» **CONSIGNES DE TRAVAIL**
Quelle suite donner au texte sur l'arrêt de la Cour de justice du 12 juillet 2018 ? Rédigez-la en reprenant juste après sa dernière phrase.

Par un arrêt du 12 juillet 2018, la Cour de justice de l’Union européenne, statuant en tant que juridiction de pourvoi, s’est prononcée sur les conditions d’exercice du pouvoir de sanction de la Commission européenne en matière de droit de la concurrence. En l’espèce, une entreprise de télécommunications, ancien monopole dans un État membre, a fait l’objet d’une décision de la Commission constatant une infraction à l’article 102 du Traité sur le fonctionnement de l’Union européenne. Il lui était reproché d’avoir mis en œuvre une stratégie visant à entraver l’accès des opérateurs concurrents à son réseau, abusant ainsi de sa position dominante sur les marchés de gros de l’accès à large bande. Cette infraction, qualifiée d’unique et continue, avait pris fin près de dix-huit mois avant l’adoption de la décision litigieuse, notamment suite à un accord conclu entre l’opérateur et l’autorité de régulation nationale.
Saisie par l’entreprise, la Commission a adopté une décision lui infligeant une amende de plus de cent vingt-sept millions d’euros pour ce comportement passé. L’entreprise a alors formé un recours en annulation de cette décision devant le Tribunal de l’Union européenne, et subsidiairement en réformation du montant de l’amende. Par un arrêt du 17 décembre 2015, le Tribunal a rejeté l’intégralité du recours. L’entreprise a par la suite formé un pourvoi devant la Cour de justice, contestant l’arrêt du Tribunal sur plusieurs points de droit. Elle soutenait principalement que la Commission aurait dû justifier d’un intérêt légitime pour constater une infraction passée, même en infligeant une amende. Elle arguait également que le Tribunal avait commis des erreurs dans son contrôle de l’appréciation de la gravité de l’infraction et dans son refus de reconnaître des circonstances atténuantes.

» **EXTRAIT DE DONNÉES**
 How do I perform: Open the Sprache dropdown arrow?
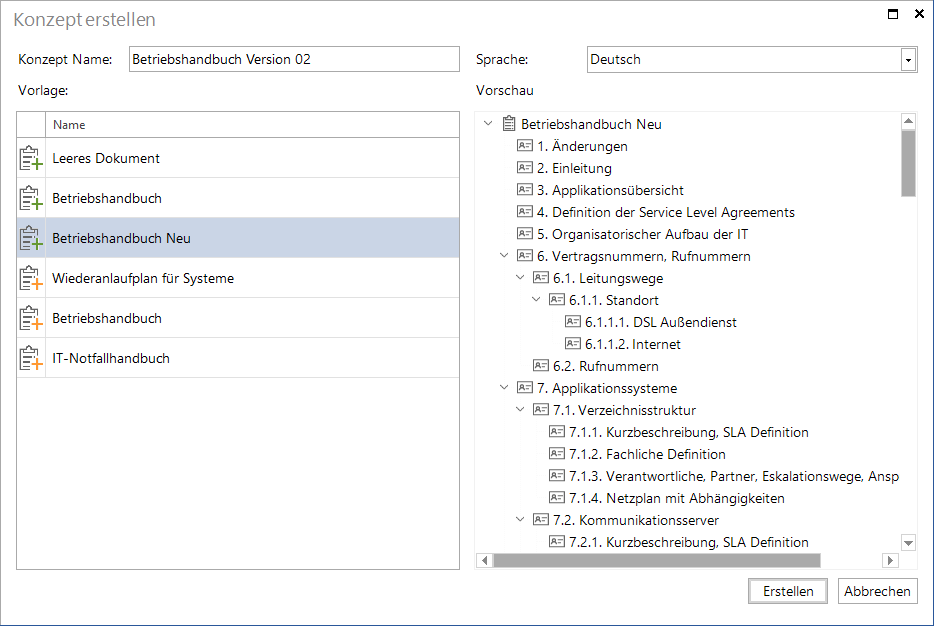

» **RÉPONSE AU PROBLÈME**
Plusieurs questions de droit étaient ainsi posées à la Cour. D’une part, il s’agissait de déterminer si l’obligation pour la Commission de démontrer un intérêt légitime à constater une infraction passée, prévue par le règlement n° 1/2003, s’applique lorsqu’elle décide simultanément d’infliger une amende pour cette même infraction. D’autre part, la Cour était invitée à préciser la portée du contrôle juridictionnel sur les éléments pris en compte pour le calcul de l’amende, notamment la distinction entre la nature de l’infraction et ses effets concrets. Enfin, la qualification d’éventuelles mesures réparatrices en tant que circonstances atténuantes était en jeu.
La Cour de justice rejette le pourvoi dans son intégralité. Elle juge que l’exercice par la Commission de son pouvoir d’infliger une amende lui confère implicitement celui de constater l’infraction, sans qu’il soit nécessaire de justifier d’un intérêt légitime distinct, y compris pour une infraction passée. La Cour valide également l’analyse du Tribunal selon laquelle la Commission a fondé le calcul de l’amende sur la nature intrinsèquement grave de l’abus plutôt que sur ses effets mesurables sur le marché, rendant inopérants les griefs relatifs à la preuve de ces derniers. Enfin, elle confirme que les investissements réalisés par l’entreprise, étant motivés par des considérations commerciales et réglementaires, ne sauraient constituer une circonstance atténuante.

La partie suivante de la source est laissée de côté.